Nonreciprocal thermal radiation allows the violation of Kirchhoff's law, as the spectral directional emissivity and absorptivity at the same angle can be different. Prior research has elucidated that certain optical resonance modes facilitate amplification of nonreciprocity at specific angles or wavelengths. However, achieving nonreciprocal thermal radiation with both wide-angle coverage and narrowband characteristics poses a fundamental yet challenging problem. In this work, we demonstrate a nonreciprocal thermal emitter that achieves both wide-angle and narrowband through a periodic structure composed of magneto-optical materials.
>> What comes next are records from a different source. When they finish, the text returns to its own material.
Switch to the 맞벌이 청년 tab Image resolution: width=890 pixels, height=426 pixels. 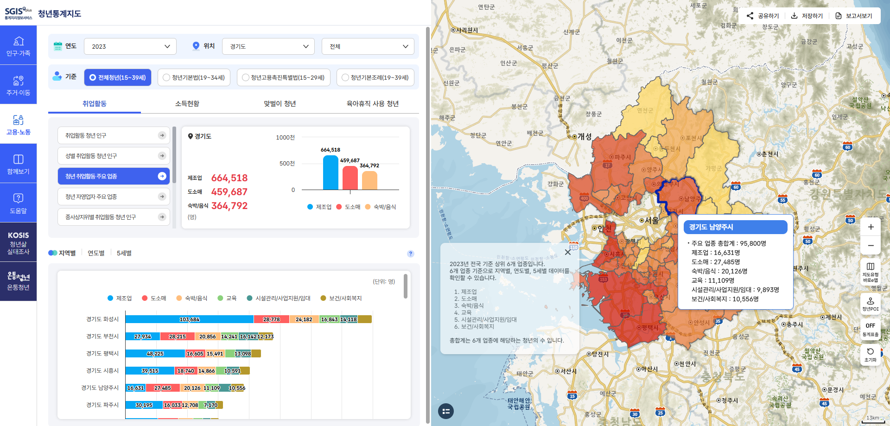[x=280, y=103]
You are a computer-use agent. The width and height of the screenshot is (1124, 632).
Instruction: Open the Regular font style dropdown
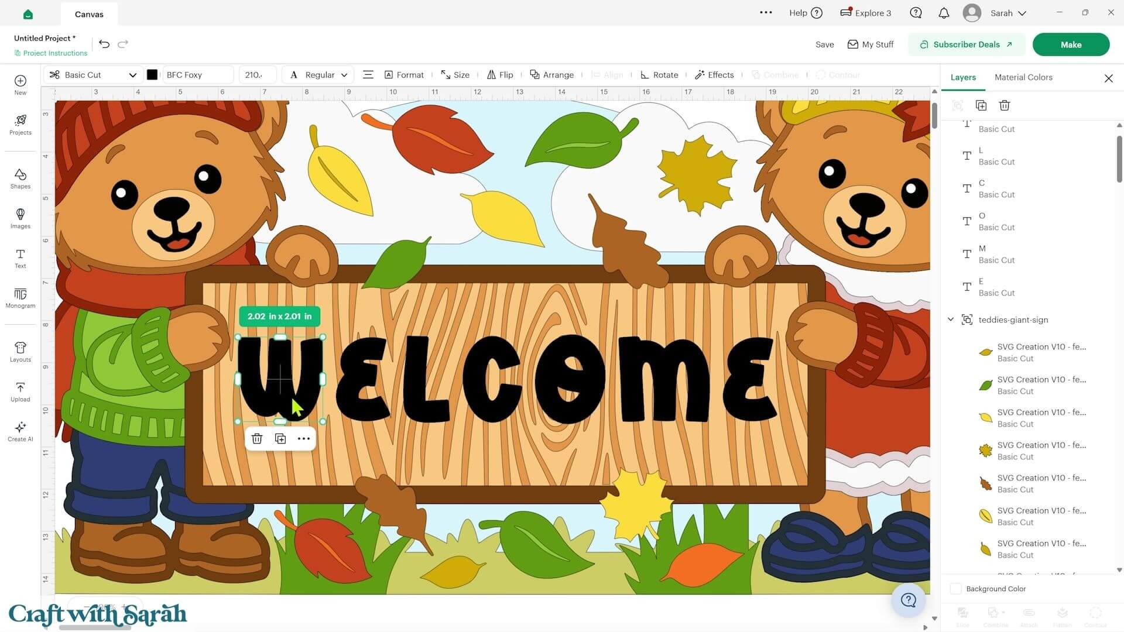[318, 75]
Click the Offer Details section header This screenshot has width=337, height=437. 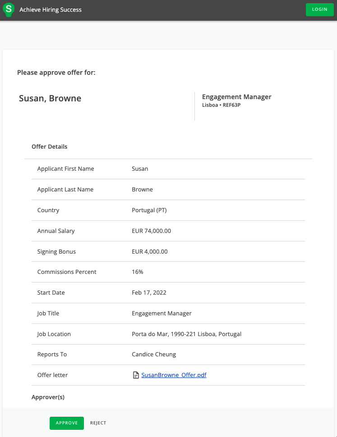[x=49, y=147]
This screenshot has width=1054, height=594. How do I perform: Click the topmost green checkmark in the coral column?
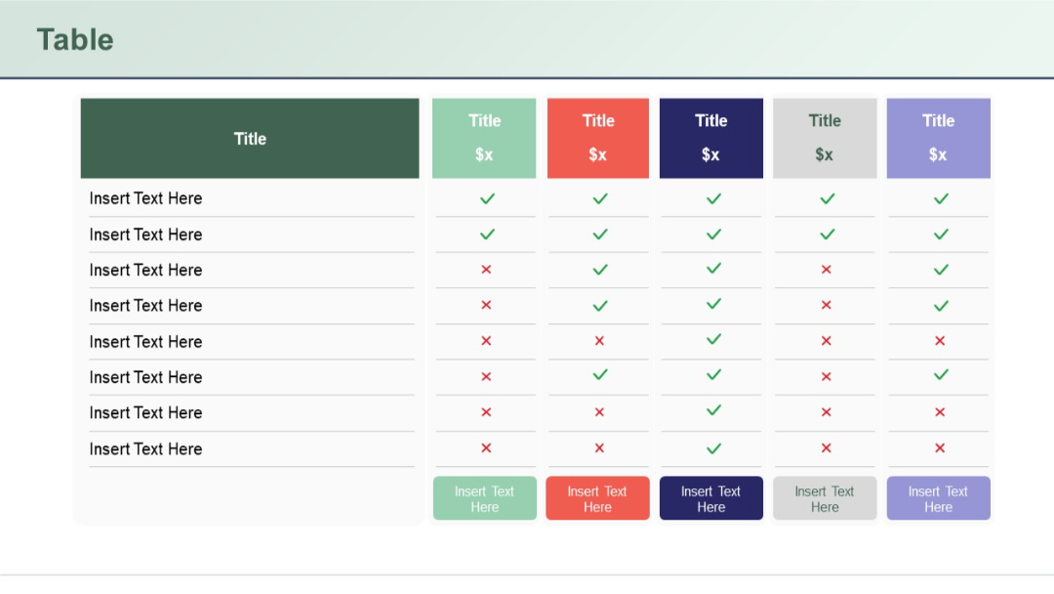click(x=598, y=198)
With an external magnetic field (B = 3 T or 1 T), the pronounced nonreciprocity arising from the magneto-optical localized resonance mode at 6.52 μm or 7.18 μm facilitates a distinct difference between the emissivity and absorptivity across a wide angular range from near 0°–89°. The robustness of the wide-angle and narrowband nonreciprocal thermal radiation is demonstrated with ±5 % fluctuations in structural parameters. The performance of the nonreciprocity with azimuthal angle ϕ ranging from 0° to 360° is also investigated. This work holds promising potential for applications in thermal management, directional thermal camouflage, high-efficiency thermophotovoltaic systems, and more.